TO DO: Rewrite the records from the start up to and including the line with "tap(243, 204)", replacing "Honolulu" with "Lisbon" and changing nothing else.

RECORD EXTRACTS:

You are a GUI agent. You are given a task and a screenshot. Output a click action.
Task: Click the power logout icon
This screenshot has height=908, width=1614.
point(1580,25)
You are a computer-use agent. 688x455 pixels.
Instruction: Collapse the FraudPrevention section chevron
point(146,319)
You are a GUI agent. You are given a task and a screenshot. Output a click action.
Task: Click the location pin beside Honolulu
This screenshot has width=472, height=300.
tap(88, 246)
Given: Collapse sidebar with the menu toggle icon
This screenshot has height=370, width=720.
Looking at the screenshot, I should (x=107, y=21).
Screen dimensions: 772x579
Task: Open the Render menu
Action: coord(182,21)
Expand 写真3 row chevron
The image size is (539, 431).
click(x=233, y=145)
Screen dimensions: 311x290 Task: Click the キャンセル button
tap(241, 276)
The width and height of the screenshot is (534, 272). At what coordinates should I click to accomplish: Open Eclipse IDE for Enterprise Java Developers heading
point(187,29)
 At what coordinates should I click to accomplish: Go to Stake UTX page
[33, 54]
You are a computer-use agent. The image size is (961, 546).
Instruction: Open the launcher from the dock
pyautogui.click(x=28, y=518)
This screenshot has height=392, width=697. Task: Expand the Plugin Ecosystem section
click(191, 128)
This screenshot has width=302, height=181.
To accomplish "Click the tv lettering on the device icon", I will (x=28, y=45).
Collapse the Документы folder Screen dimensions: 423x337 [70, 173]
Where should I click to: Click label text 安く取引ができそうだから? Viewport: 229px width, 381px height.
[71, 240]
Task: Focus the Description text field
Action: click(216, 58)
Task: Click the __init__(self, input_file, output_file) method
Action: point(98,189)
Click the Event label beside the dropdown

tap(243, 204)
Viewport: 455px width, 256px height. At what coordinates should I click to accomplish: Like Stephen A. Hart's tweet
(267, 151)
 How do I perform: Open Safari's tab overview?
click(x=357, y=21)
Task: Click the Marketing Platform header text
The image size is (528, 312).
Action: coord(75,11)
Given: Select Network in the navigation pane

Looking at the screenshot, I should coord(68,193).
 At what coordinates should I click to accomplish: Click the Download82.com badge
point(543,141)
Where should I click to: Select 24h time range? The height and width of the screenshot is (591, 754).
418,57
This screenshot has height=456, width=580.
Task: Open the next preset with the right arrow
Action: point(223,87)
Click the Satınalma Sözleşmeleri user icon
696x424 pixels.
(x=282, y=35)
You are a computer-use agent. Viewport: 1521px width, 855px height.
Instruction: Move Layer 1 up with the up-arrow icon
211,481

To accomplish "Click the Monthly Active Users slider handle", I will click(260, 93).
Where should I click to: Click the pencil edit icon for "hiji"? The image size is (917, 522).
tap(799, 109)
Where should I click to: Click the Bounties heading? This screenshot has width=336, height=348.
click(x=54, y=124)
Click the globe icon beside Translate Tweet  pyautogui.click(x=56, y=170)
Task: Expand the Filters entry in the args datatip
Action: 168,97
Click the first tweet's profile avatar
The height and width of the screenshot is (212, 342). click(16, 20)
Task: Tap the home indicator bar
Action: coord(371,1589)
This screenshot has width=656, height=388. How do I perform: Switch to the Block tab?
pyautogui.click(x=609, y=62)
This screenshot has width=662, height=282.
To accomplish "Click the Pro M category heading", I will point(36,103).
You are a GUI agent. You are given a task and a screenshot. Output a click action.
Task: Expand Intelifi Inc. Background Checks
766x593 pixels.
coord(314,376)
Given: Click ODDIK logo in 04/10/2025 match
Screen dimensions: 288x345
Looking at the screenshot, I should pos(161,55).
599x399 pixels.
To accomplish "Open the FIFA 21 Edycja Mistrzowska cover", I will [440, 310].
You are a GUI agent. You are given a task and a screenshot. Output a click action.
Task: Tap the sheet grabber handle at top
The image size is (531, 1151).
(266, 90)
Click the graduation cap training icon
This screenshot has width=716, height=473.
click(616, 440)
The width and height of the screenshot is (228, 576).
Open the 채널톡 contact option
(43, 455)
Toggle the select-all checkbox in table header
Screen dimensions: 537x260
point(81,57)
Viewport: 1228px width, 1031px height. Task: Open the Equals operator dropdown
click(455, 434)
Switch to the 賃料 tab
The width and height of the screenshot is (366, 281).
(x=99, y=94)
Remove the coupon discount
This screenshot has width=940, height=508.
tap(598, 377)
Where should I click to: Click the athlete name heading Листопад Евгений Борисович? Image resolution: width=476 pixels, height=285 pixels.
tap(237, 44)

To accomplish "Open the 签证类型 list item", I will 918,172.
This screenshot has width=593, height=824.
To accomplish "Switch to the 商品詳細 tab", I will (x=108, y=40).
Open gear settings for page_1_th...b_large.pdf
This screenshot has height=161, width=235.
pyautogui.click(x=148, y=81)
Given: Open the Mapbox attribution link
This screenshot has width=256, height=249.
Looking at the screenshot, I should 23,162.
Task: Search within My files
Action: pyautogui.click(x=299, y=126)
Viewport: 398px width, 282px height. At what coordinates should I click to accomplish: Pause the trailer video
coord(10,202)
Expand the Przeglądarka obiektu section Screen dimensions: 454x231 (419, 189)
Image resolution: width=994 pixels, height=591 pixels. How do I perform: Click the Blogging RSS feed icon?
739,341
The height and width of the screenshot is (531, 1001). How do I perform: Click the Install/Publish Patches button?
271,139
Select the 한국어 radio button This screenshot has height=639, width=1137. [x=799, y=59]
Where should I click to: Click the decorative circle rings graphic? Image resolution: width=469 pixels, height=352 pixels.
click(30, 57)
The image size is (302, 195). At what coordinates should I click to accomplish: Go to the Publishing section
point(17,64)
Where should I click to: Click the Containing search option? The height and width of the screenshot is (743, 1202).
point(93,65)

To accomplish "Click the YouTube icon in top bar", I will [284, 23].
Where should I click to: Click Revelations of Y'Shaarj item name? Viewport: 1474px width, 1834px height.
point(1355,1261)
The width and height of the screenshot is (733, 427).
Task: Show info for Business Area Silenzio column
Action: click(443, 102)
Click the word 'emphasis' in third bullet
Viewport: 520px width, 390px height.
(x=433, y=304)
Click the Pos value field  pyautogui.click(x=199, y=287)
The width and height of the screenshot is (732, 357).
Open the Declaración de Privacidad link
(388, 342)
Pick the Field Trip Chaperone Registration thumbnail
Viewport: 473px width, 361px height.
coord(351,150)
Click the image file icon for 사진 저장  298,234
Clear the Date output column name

SOLUTION BELOW:
You are a GUI agent. You are given a task and a screenshot. Output a click action.
Task: Click the power logout icon
This screenshot has height=908, width=1614.
point(1580,25)
You are a computer-use agent. 688x455 pixels.
Instruction: Collapse the FraudPrevention section chevron
point(146,319)
You are a GUI agent. You are given a task and a screenshot. Output a click action.
Task: Click the location pin beside Lisbon
This screenshot has width=472, height=300.
tap(88, 246)
Given: Collapse sidebar with the menu toggle icon
This screenshot has height=370, width=720.
Looking at the screenshot, I should (x=107, y=21).
Screen dimensions: 772x579
Task: Open the Render menu
Action: coord(182,21)
Expand 写真3 row chevron
The image size is (539, 431).
click(x=233, y=145)
Screen dimensions: 311x290 Task: Click the キャンセル button
tap(241, 276)
The width and height of the screenshot is (534, 272). At what coordinates should I click to accomplish: Open Eclipse IDE for Enterprise Java Developers heading
point(187,29)
 At what coordinates should I click to accomplish: Go to Stake UTX page
[33, 54]
You are a computer-use agent. The image size is (961, 546).
Instruction: Open the launcher from the dock
pyautogui.click(x=28, y=518)
This screenshot has height=392, width=697. Task: Expand the Plugin Ecosystem section
click(191, 128)
This screenshot has width=302, height=181.
To accomplish "Click the tv lettering on the device icon", I will (x=28, y=45).
Collapse the Документы folder Screen dimensions: 423x337 [70, 173]
Where should I click to: Click label text 安く取引ができそうだから? Viewport: 229px width, 381px height.
[71, 240]
Task: Focus the Description text field
Action: click(216, 58)
Task: Click the __init__(self, input_file, output_file) method
Action: point(98,189)
Click the Event label beside the dropdown

tap(243, 204)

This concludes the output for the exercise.